Spring 2001

Artist Project / Sambizanga Project

Dismantling the divide between innocence and guilt

Ricardo de Oliveira

The screen shots from Sambizanga below are part of a larger project by Ricardo de Oliveira. These photographs attempt to recreate and comment on the experience of watching a film and on the possibility of sharing that experience with other people. By highlighting certain details and frames, de Oliveira brings to the fore specific narratives that are only implicit within the film.
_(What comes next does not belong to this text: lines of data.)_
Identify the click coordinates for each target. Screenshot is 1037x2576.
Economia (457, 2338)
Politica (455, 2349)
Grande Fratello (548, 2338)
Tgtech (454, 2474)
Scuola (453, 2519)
What is emphasized in these pages is the film’s implicit criticism of an absolute divide between the innocence of the Angolan children and the guilt of the Angolan authority figures collaborating with the Portuguese, between the nostalgia for the home and the terror of the giant, labyrinthine space of incarceration used by the Portuguese. These children might one day become those guards; the Angolan homes and villages are also sites of internal repression. Acknowledging the continuity between these supposedly opposed figures and spaces tempers Sambizanga’s optimism for a future revolution: Repression is not merely an external force, overthrowing the colonial powers does not signal the end of all future repression.

The visual impact of these images is also a tribute to the powerful but overlooked cinematic contribution of post-colonial Africa. “I often think of Sambizanga in relation to Eisenstein’s Potemkin,” says de Oliveira. “I think that this may in part be because of the mixture of revolutionary fuel and pathos that both films share. But where Eisenstein introduces montage as a method of composing his dramatic narrative, Maldoror uses a more flexible, almost experimental time-continuous camera.” After Eisenstein, we associate montage with revolutionary filmmaking. Maldoror’s film points to another, less visible tradition of revolutionary filmmaking.

Ricardo de Oliveira is an artist living in New York City. His work has been featured in major international exhibits, including the 1995 Venice Biennale. He is currently working on a public art project to be launched in the spring of 2001.